A lógica e a intuição moldaram, no curso da história, o cérebro e o modo de pensar do homo sapiens, dotando-lhe de razão, tanto que a teoria da relatividade, verbi gratia, foi deduzida por Albert Einstein a partir de raciocínios independentes de experimentos empíricos exteriores ao pensamento.
Pode-se aventar, portanto, que até o início da década de 1920, mais ou menos, o racionalismo predominou no âmbito da epistemologia e da ciência.
Mas o advento da mecânica quântica, há cem anos, trouxe um elemento desconcertante nesse panorama.
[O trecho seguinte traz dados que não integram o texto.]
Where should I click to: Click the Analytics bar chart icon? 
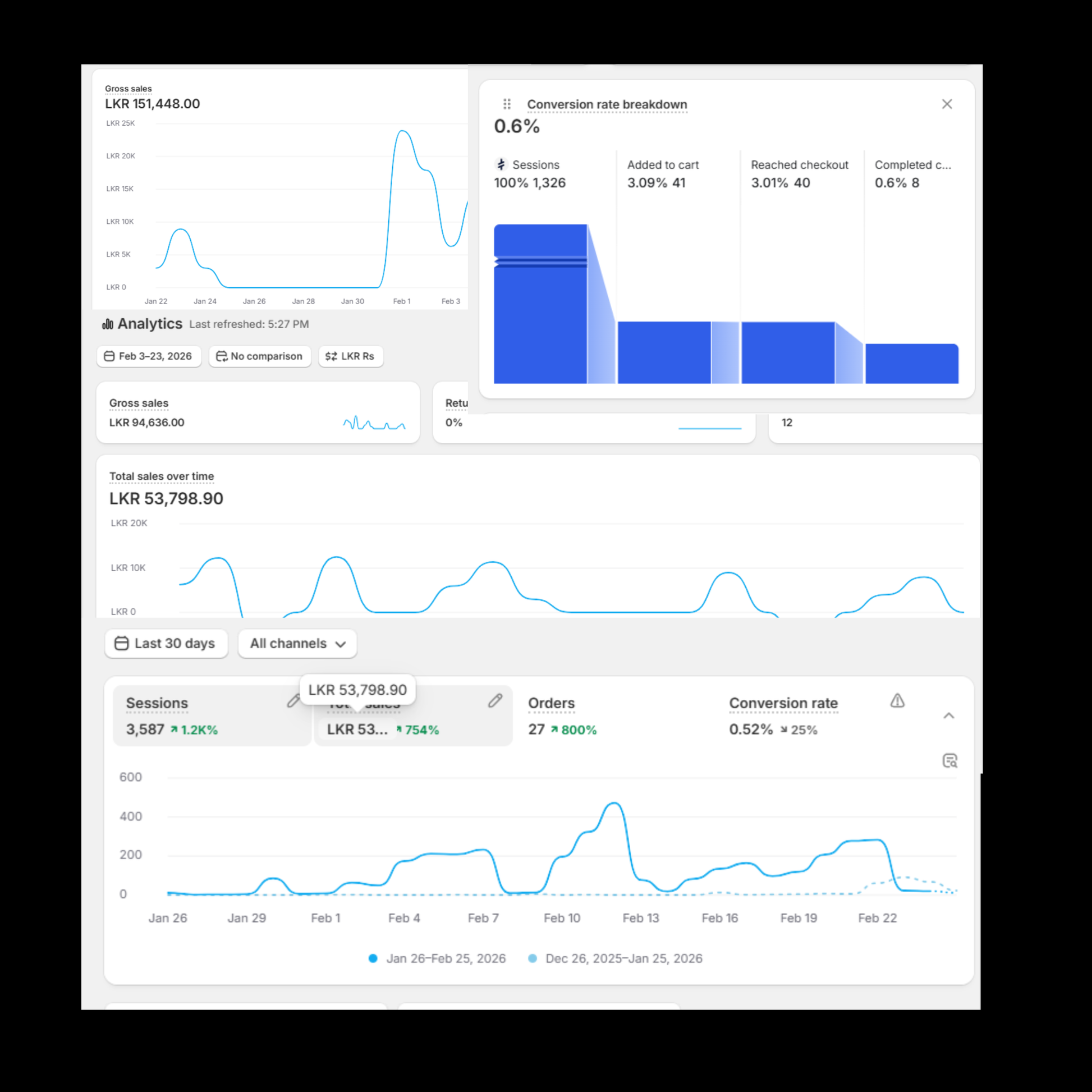pyautogui.click(x=107, y=324)
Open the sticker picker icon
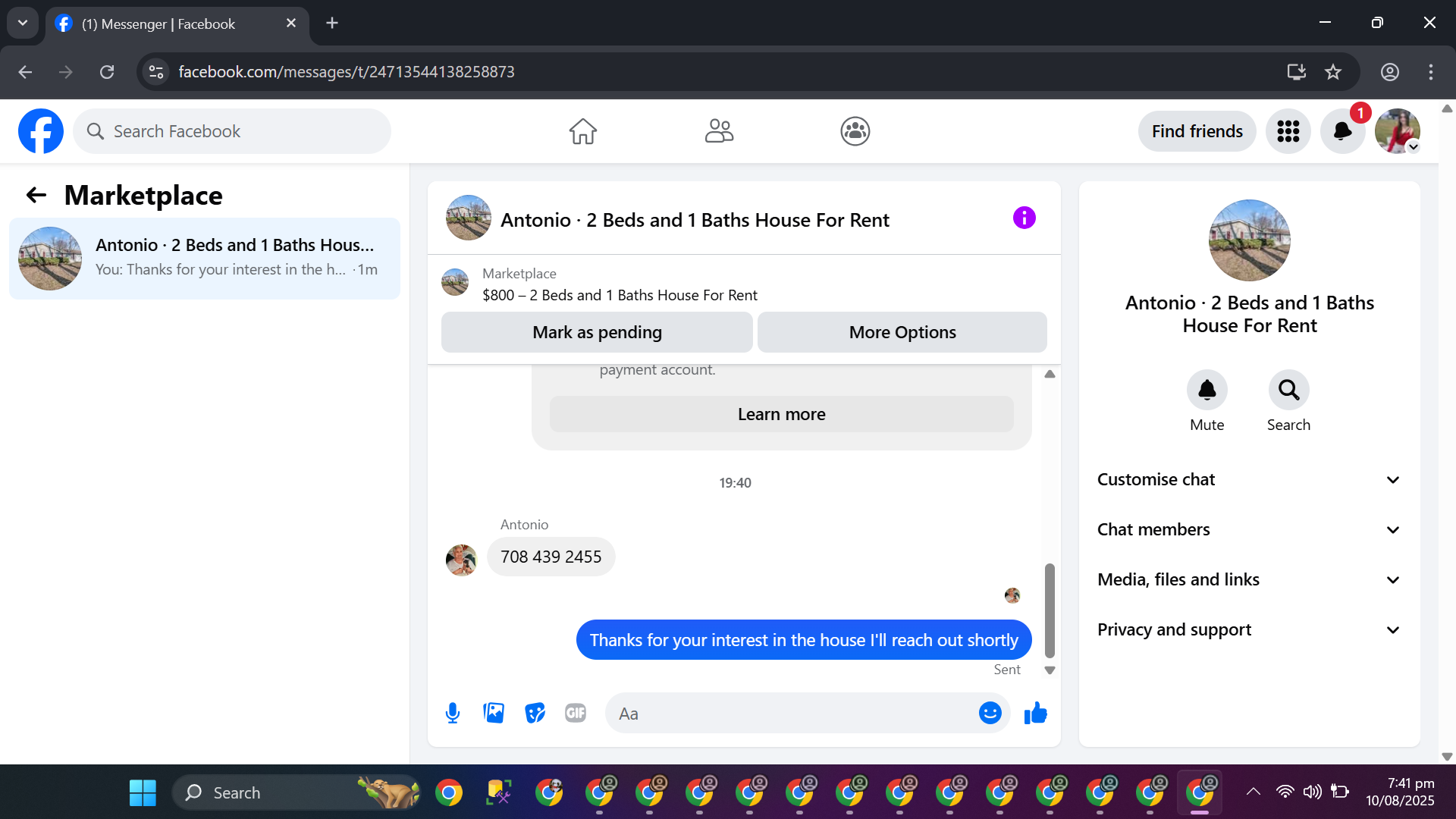The height and width of the screenshot is (819, 1456). tap(535, 714)
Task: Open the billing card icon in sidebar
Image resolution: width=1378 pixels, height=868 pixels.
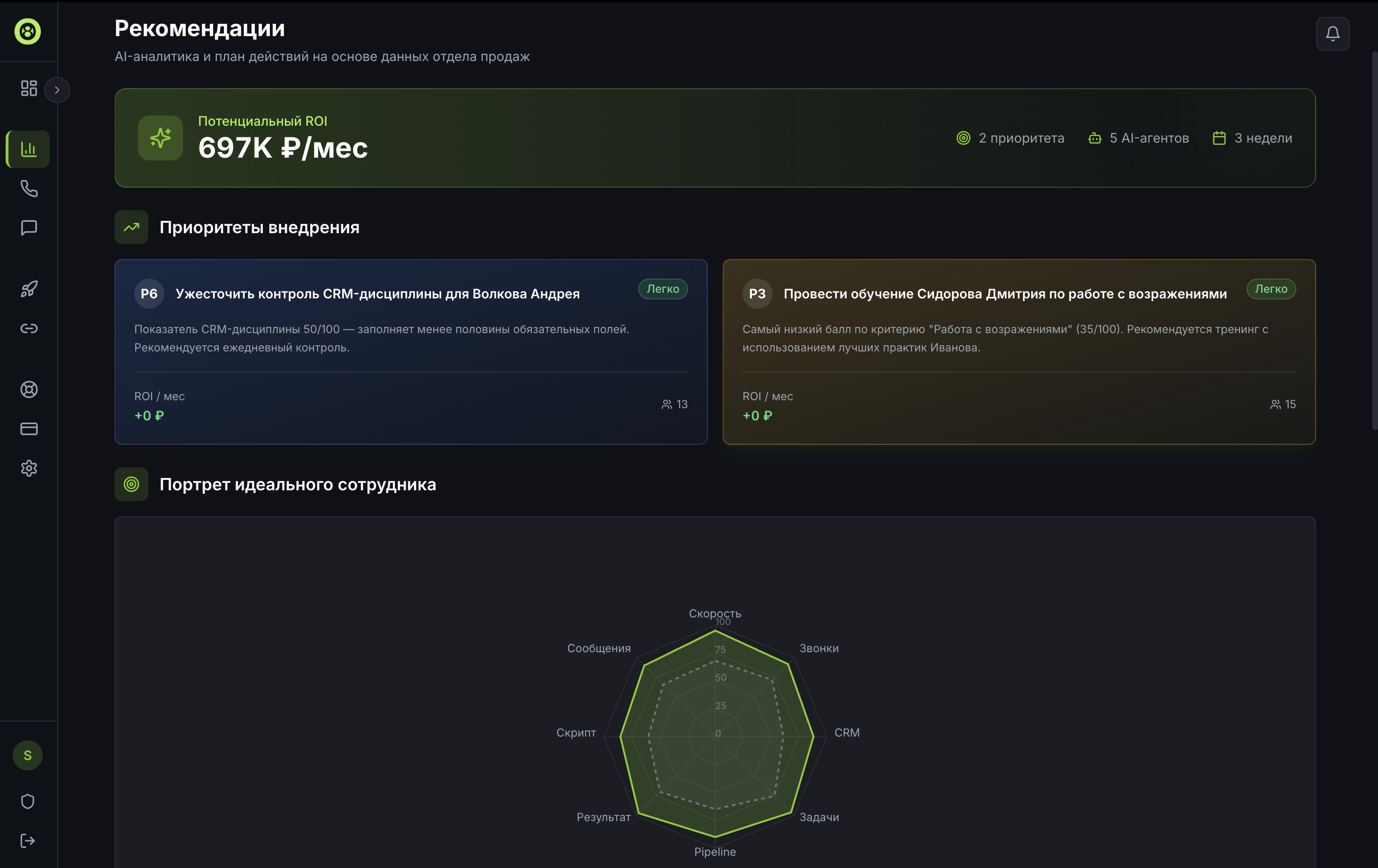Action: click(x=29, y=429)
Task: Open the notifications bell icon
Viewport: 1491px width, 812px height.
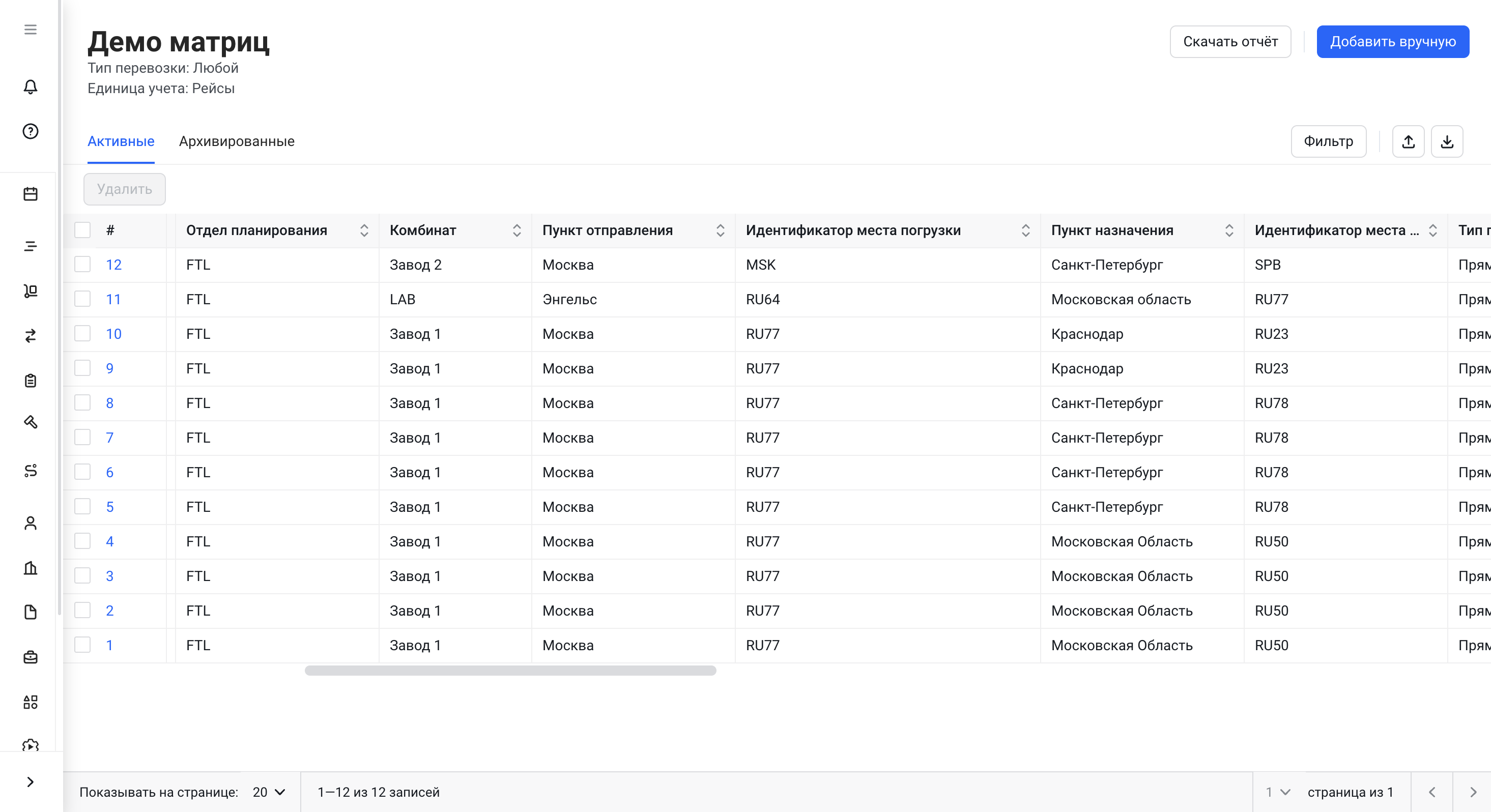Action: point(30,87)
Sem embargo, se, no mundo macroscópico, a lógica e a intuição, portanto a razão funciona relativamente bem, o universo subatômico, fora do alcance dos sentidos do homo sapiens, parece ilógico e contraintuitivo, ou seja, irracional, de tal sorte que o racionalismo e a razão perderam seu predomínio em favor da necessidade de experimentação empírica externa ao pensamento, isto é, o empirismo voltou ao proscênio com toda a sua força em busca de evidências que escapam aos sentidos de que o homo sapiens é dotado.
Logo, pode ser que o cérebro e o pensamento do homo sapiens demorem muito até que o mundo microscópico subatômico torne-se, como acontece atualmente com o universo macroscópico, lógica e intuitivamente apreensível pela razão, mas, como a realidade é, na verdade, uma só, talvez a assim denominada "teoria de tudo" não esteja assim tão distante do nosso alcance.
Hipóteses sub judice.
por LUÍS FERNANDO FRANCO MARTINS FERREIRA.